La noche del pasado viernes finalmente la presidenta de los brasileños reaccionó. Quizá haya sido demasiado tarde: ayer los manifestantes volvieron a las calles. ¿Quién los irá parar? ¿Cuándo?
Queda patente que hay y hubo, a lo largo de todo el tiempo, una profunda y airada insatisfacción en amplias capas de la población que parecía adormecida. Queda claro que los partidos restringieron su actuación a las elecciones, abandonando su rol de representatividad e interlocución entre la calle y el poder. Queda evidente que toda la clase política desoyó señales de alerta lanzados a lo largo de los tiempo.
Por ejemplo: hace cinco meses, llegó al Congreso una petición popular que reunió un millón 300 mil firmas pidiendo que Renan Calheiros no fuese elegido por sus pares para presidir el Senado. Dueño de un currículo que semeja un manual de delitos de toda gama, Calheiros preside el Senado.
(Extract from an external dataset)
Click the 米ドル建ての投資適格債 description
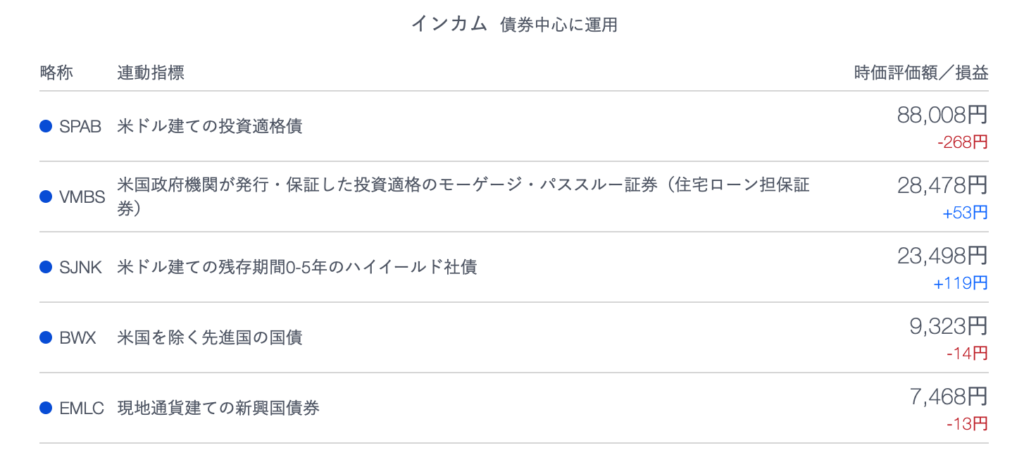This screenshot has width=1024, height=455. 210,127
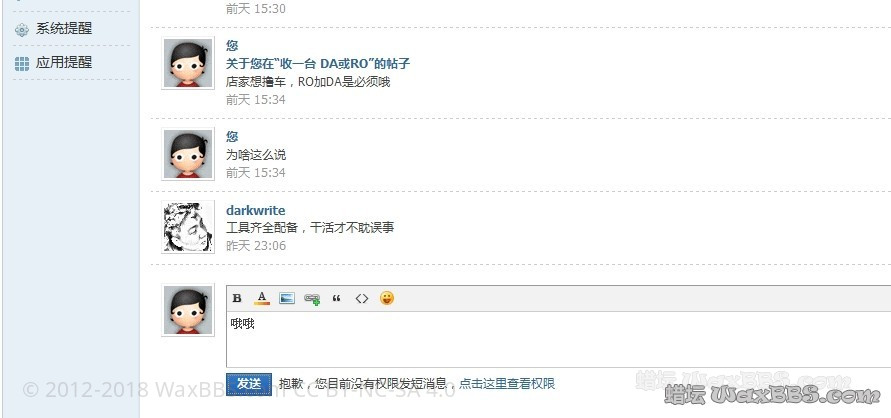Follow the 点击这里查看权限 link
The height and width of the screenshot is (418, 891).
pos(507,384)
Hubo protestas por doquier cuando un diputado llamado Marcos Feliciano, uno de esos autonombrados pastores de sectas evangélicas, un homofóbico declarado, fue elegido presidente de la Comisión de Derechos Humanos de la Cámara de Diputados. Entre otras aberraciones, el exótico pastor defiende ardorosamente que los sicólogos pueden aplicar tratamientos para curar la opción de los homosexuales. Opositor atroz al aborto, incluso en casos en que la salud de la madre esté en riesgo, Feliciano dice que la decisión del Consejo Nacional de Sicología que prohíbe la cura gay atenta contra el derecho de los homosexuales de buscar una cura para su enfermedad.
A eso hay que sumar la corrupción endémica, facilitada por la esdrújula alianza armada por el PT para crear la base de apoyo al gobierno de Dilma, y que abarca de reaccionarios convictos a corruptos notorios.
El desaliento causado por ese cuadro, más las políticas centradas en aumentar el consumo para buscar el crecimiento económico, cuya consecuencia más visible es el abandono absoluto y la ruina de los servicios públicos de educación, salud, seguridad y transporte urbano, forman esa receta básica para llenar las calles de protestas.
Y también para provocar la perplejidad paralizante de la clase política de un país en que, aparentemente, todo caminaba bien.